Yesterday Iris uber Alles's fifth grade class spent the day touring three hospitals, courtesy of the numerous parents who are surgeons and physicians. At one point the girls were shown a machine designed to teach surgeons how to perform a particular operation, and they were encouraged to try it. Iris reported that she was the only one who could do it correctly.

"You were supposed to be moving these kinds of scissors, like you would in an operation where you have these things you're moving with remote controls [I understood this all too well, having once awakened during exactly this sort of surgery. It was like an alien abduction, mysterious gowned figures bent over huge machines]. No one else could do it, because your perspective was off. You were seeing it from above, kind of from on the side and above. But I have World of Warcraft fingers, and I could do it! It was just like playing World of Warcraft."

"Did they say you'd make a great surgeon?"

"Yes. Yes, they did. It was so easy, because I have World of Warcraft fingers! And I was the only one who did it right!"

Tuesday, March 01, 2011

another edifying conversation with Lola

Yesterday eight year-old Lola was feeling chatty as we headed to Iris's orthodontist. "Why don't cars get to go to spas, where they can be pampered?"

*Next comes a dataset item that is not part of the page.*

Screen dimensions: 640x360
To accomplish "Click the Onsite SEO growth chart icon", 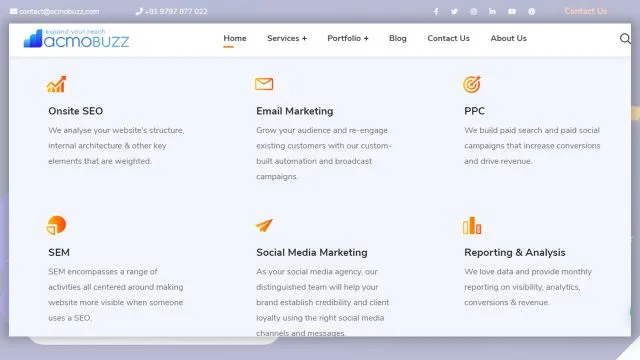I will point(56,84).
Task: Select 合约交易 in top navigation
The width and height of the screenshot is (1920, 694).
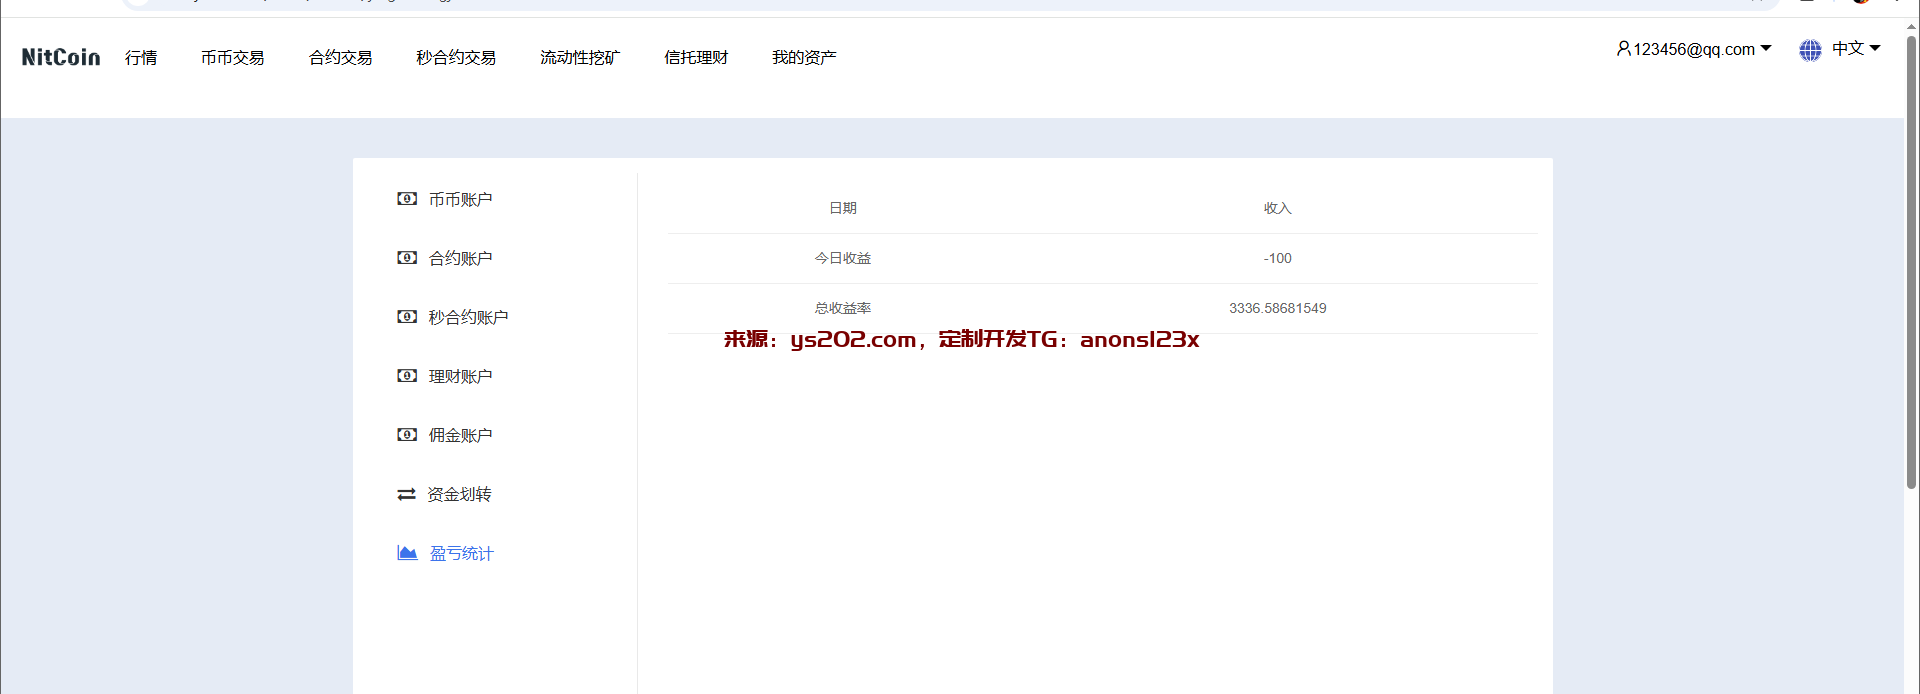Action: coord(340,58)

I said that cars do, and we call that a carwash. I was starting to explain "detailing" (a concept foreign to the children, as their parents are too cheap), but Lola cut me off. "No, I mean fancy, with special baths, elemental baths. When cars have hair, then they won't be denied!"

"What are elemental baths?" asked Iris with genuine curiosity.

"A bath where there is only one element. You know, different ones with different elements, just one element."

Iris very superiorly pointed out that water itself is composed of more than one element and went on a lengthy rant about the scientific impossibility of Lola's imagined spa, with its elemental baths, but I cut her off. "Iris, you're ignoring the most important part, that the cars have to grow hair first. Cars with hair? And does that mean that bald people can't go to the elemental baths? What does hair have to do with these elemental baths?"